Solana-Based Nirvana Undergoes a Flash Loan Attack

A Solana blockchain-based yield protocol for algorithmic stablecoins, Nirvana, has gone through a flash loan attack of up to $3.5M as the exploiter manipulated it and ditched the liquidity pools, as shown by the blockchain data.

Nirvana Hit by a Flash Loan Attack

The price of ANA (the local token of the protocol) suddenly declined by more than 80% during the recent few hours. Apart from this, the protocol’s stablecoin named NIRV witnessed a drop of 8 cents in its U.S. dollar peg at the moment, as indicated by the data taken from CoinGecko. The consumers were permitted by Nirvana protocol to acquire up to 100% profits on an annual basis over the locked assets through the creation as well as the destruction of the tokens per the consumer demand as users could sell and purchase ANA tokens on the protocol.

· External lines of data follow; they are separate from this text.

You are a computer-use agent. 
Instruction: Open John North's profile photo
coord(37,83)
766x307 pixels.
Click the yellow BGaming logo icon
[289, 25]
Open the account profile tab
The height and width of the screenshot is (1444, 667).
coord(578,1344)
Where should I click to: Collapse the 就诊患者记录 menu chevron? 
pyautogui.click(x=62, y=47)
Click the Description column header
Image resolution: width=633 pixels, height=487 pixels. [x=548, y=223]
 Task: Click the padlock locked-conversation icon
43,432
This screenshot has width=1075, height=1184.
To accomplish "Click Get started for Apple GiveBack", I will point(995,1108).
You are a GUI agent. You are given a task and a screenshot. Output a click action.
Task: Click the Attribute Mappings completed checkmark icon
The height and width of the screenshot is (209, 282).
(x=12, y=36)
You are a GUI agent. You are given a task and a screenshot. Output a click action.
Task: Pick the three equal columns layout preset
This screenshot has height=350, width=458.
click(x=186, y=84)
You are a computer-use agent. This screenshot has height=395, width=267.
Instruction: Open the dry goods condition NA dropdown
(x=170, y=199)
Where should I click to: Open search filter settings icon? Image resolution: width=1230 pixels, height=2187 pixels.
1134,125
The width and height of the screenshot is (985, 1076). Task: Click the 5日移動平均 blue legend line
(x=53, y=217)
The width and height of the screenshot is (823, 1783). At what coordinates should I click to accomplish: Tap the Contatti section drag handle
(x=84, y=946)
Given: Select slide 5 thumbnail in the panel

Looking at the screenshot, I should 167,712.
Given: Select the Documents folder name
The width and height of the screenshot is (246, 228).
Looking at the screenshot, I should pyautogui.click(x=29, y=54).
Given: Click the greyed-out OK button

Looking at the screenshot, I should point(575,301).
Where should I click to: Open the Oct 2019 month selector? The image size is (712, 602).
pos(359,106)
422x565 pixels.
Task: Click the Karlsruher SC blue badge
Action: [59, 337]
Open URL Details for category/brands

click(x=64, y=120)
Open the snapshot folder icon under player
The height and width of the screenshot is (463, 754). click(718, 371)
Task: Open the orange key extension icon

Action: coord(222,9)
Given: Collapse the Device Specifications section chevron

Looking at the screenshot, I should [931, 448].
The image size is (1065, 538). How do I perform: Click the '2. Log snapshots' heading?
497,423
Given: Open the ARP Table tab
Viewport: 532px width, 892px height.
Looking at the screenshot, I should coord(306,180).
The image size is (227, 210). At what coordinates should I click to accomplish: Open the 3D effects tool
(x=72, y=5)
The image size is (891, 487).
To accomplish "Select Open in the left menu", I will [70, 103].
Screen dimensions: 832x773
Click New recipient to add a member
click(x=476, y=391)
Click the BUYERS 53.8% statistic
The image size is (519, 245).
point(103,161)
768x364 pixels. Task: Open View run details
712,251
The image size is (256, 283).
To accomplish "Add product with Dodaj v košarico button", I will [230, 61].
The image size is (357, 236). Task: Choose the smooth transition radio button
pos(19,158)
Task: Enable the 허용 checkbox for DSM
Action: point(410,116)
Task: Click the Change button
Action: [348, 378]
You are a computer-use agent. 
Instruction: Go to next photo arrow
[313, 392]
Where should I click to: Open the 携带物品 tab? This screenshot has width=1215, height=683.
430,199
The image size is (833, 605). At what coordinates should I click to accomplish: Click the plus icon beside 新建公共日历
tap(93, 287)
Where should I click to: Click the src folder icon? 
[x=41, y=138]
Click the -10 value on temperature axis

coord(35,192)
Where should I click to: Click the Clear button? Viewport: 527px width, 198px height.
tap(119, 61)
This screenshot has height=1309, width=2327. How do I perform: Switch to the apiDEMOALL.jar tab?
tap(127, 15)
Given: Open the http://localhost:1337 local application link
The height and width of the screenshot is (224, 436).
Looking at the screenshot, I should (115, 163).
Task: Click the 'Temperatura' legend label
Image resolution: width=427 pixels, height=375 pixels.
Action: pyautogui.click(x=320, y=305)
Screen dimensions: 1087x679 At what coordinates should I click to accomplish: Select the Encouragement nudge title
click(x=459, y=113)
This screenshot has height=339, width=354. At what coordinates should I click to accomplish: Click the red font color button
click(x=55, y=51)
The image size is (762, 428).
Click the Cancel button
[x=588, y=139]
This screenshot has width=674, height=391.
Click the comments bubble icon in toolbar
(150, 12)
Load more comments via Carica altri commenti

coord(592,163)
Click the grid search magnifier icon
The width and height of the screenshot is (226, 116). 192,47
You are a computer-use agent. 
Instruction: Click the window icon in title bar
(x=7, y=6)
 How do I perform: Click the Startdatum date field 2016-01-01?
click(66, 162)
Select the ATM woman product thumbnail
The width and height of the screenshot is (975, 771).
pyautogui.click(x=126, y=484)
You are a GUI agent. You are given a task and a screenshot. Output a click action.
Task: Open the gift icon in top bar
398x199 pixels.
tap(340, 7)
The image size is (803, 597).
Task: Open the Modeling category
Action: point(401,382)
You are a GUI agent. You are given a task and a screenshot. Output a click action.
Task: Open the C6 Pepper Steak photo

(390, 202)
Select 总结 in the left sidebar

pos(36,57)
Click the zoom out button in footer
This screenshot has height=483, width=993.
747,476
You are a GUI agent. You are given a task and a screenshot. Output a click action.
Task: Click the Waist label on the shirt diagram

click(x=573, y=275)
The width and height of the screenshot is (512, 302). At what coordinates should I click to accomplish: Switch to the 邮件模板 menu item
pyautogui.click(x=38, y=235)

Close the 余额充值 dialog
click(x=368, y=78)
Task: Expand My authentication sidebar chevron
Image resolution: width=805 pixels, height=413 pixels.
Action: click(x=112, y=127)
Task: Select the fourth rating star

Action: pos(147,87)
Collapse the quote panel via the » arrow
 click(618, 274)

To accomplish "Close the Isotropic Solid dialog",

A worth of approximately $3.5M in ANA tokens (that were locked on Nirvana) was lost in the respective attack. Flash loans count as a frequently utilized method by the attackers to obtain the funds to carry out their exploits on ecosystems based on decentralized finance (DeFi). An amount of nearly $182M was drained from a stablecoin protocol “Beanstalk” in April, while Inverse Finance witnessed a loss of $1.2M in the previous month.

Flash Loan Attacks Bother DeFi Sector

With the loans, the traders are provided with unsecured funds as a debt from the lenders with the utilization of smart contracts rather than the 3rd parties. No collateral is required in this case because the transfer is only considered complete when the borrowed funds are repaid to the lenders. This signifies that a defaulting borrower’s request for a flash loan would lead the smart contract to terminate the transfer and the lender would have its funds returned.

Data given by the blockchain explorers bring to the front that 10M USDC taken from Solend (a lending instrument) was utilized in a flash loan. That was the time when the minting of almost $10M worth in ANA had been carried out and the respective amount was swapped to obtain $3.5M in USDT from the treasury wallet of Nirvana. As put by DeFi Llama’s data, the whole liquidity pool saw efficient drainage in the exploit.

The trading operations of Nirvana were terminated on the behalf of the developers of the venue just after the attack, as mentioned in the admins’ massages on the official channel of the protocol on Telegram.